- WHAT IS BEING ASKED -
Of the entries below, restate word for word only the section that runs from the line with "[Twitter] (1787, 248)" to the line with "NEWS (1716, 59)", counting both ends.

Stored data entries:
[Start of section]
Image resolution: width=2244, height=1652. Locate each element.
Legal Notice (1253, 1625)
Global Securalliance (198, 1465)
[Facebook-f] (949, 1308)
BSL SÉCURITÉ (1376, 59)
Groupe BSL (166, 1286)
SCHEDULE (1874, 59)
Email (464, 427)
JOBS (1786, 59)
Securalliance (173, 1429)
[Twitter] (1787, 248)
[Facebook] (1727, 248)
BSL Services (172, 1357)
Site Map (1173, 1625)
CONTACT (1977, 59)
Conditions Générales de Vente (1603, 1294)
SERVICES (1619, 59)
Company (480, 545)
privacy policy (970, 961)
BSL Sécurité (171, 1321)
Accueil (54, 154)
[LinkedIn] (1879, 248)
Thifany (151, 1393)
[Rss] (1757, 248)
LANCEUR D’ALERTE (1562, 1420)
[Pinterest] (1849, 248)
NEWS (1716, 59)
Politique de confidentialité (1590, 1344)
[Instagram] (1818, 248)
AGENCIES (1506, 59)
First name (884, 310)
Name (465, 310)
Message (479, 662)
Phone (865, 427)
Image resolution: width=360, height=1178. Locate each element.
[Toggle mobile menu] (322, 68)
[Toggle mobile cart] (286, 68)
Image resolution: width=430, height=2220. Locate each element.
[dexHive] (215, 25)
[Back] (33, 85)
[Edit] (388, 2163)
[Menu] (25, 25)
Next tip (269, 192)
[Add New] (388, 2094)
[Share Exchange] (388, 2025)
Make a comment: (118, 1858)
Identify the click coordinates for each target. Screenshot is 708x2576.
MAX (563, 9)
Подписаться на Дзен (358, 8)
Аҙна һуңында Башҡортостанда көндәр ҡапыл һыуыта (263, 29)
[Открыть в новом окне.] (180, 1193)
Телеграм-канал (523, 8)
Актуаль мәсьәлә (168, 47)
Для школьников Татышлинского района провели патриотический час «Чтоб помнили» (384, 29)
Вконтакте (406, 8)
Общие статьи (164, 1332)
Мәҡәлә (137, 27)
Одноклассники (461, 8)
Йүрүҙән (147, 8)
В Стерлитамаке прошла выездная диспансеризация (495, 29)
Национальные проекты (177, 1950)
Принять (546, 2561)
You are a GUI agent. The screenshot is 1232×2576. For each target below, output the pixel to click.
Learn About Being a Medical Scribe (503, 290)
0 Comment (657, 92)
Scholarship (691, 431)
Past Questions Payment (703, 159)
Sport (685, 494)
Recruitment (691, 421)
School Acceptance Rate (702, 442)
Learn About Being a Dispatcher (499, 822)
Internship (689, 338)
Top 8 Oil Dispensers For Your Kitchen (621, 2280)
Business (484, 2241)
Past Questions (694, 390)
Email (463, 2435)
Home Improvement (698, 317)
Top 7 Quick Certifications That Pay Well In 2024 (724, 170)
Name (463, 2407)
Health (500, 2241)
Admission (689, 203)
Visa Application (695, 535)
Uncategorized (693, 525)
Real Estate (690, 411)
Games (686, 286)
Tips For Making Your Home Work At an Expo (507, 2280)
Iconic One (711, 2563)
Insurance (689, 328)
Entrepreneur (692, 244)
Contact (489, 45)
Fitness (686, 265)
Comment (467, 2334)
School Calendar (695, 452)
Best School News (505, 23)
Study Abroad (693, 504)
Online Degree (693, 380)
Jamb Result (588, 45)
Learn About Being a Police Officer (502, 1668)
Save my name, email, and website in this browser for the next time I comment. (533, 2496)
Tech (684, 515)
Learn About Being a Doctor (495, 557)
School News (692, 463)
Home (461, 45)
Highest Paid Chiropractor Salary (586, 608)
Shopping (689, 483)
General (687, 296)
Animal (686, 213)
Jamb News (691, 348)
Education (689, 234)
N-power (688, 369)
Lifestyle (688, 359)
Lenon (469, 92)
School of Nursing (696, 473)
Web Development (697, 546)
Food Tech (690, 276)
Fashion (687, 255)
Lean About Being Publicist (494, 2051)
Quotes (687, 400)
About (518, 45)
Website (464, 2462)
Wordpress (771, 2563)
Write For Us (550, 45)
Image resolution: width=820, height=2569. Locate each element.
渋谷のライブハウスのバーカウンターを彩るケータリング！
[End of section]
- RESPONSE BOX -
[Twitter] (1787, 248)
[Facebook] (1727, 248)
BSL Services (172, 1357)
Site Map (1173, 1625)
CONTACT (1977, 59)
Conditions Générales de Vente (1603, 1294)
SERVICES (1619, 59)
Company (480, 545)
privacy policy (970, 961)
BSL Sécurité (171, 1321)
Accueil (54, 154)
[LinkedIn] (1879, 248)
Thifany (151, 1393)
[Rss] (1757, 248)
LANCEUR D’ALERTE (1562, 1420)
[Pinterest] (1849, 248)
NEWS (1716, 59)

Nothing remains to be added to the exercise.